| TASK PROMPT |
Across all the records below, substitute "grille" for every occurrence of "lattice" and reproduce the lines with nothing else altered.

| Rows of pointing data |
--------------------------------

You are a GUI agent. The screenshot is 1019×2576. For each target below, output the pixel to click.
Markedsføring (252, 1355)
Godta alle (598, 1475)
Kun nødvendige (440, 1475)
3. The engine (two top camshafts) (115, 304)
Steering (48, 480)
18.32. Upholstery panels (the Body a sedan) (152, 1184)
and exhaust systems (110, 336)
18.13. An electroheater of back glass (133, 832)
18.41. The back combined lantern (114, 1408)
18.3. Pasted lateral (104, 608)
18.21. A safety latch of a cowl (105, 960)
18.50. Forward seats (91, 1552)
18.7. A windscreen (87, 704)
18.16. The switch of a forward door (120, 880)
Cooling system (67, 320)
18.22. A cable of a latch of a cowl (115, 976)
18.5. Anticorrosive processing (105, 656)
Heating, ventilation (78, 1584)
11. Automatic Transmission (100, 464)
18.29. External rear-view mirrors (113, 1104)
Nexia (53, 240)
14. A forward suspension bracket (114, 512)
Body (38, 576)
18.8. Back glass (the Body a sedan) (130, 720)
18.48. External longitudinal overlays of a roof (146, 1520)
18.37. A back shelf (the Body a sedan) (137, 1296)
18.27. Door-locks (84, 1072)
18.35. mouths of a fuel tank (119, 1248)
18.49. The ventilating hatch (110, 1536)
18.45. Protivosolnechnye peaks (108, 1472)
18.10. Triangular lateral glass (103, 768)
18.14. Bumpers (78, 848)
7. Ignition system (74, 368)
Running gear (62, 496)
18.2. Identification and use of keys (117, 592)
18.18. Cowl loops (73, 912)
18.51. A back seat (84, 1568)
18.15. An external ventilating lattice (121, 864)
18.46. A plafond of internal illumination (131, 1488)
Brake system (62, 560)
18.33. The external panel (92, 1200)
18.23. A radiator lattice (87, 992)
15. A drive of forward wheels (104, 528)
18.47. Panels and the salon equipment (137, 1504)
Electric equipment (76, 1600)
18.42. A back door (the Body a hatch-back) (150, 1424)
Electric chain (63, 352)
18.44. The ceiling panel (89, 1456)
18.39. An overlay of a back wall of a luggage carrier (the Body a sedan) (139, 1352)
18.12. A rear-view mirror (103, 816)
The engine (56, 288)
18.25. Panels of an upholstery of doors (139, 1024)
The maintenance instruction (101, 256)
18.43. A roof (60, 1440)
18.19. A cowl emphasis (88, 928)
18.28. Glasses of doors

--------------------------------

| TASK RESULT |
You are a GUI agent. The screenshot is 1019×2576. For each target below, output the pixel to click.
Markedsføring (252, 1355)
Godta alle (598, 1475)
Kun nødvendige (440, 1475)
3. The engine (two top camshafts) (115, 304)
Steering (48, 480)
18.32. Upholstery panels (the Body a sedan) (152, 1184)
and exhaust systems (110, 336)
18.13. An electroheater of back glass (133, 832)
18.41. The back combined lantern (114, 1408)
18.3. Pasted lateral (104, 608)
18.21. A safety latch of a cowl (105, 960)
18.50. Forward seats (91, 1552)
18.7. A windscreen (87, 704)
18.16. The switch of a forward door (120, 880)
Cooling system (67, 320)
18.22. A cable of a latch of a cowl (115, 976)
18.5. Anticorrosive processing (105, 656)
Heating, ventilation (78, 1584)
11. Automatic Transmission (100, 464)
18.29. External rear-view mirrors (113, 1104)
Nexia (53, 240)
14. A forward suspension bracket (114, 512)
Body (38, 576)
18.8. Back glass (the Body a sedan) (130, 720)
18.48. External longitudinal overlays of a roof (146, 1520)
18.37. A back shelf (the Body a sedan) (137, 1296)
18.27. Door-locks (84, 1072)
18.35. mouths of a fuel tank (119, 1248)
18.49. The ventilating hatch (110, 1536)
18.45. Protivosolnechnye peaks (108, 1472)
18.10. Triangular lateral glass (103, 768)
18.14. Bumpers (78, 848)
7. Ignition system (74, 368)
Running gear (62, 496)
18.2. Identification and use of keys (117, 592)
18.18. Cowl loops (73, 912)
18.51. A back seat (84, 1568)
18.15. An external ventilating grille (121, 864)
18.46. A plafond of internal illumination (131, 1488)
Brake system (62, 560)
18.33. The external panel (92, 1200)
18.23. A radiator grille (87, 992)
15. A drive of forward wheels (104, 528)
18.47. Panels and the salon equipment (137, 1504)
Electric equipment (76, 1600)
18.42. A back door (the Body a hatch-back) (150, 1424)
Electric chain (63, 352)
18.44. The ceiling panel (89, 1456)
18.39. An overlay of a back wall of a luggage carrier (the Body a sedan) (139, 1352)
18.12. A rear-view mirror (103, 816)
The engine (56, 288)
18.25. Panels of an upholstery of doors (139, 1024)
The maintenance instruction (101, 256)
18.43. A roof (60, 1440)
18.19. A cowl emphasis (88, 928)
18.28. Glasses of doors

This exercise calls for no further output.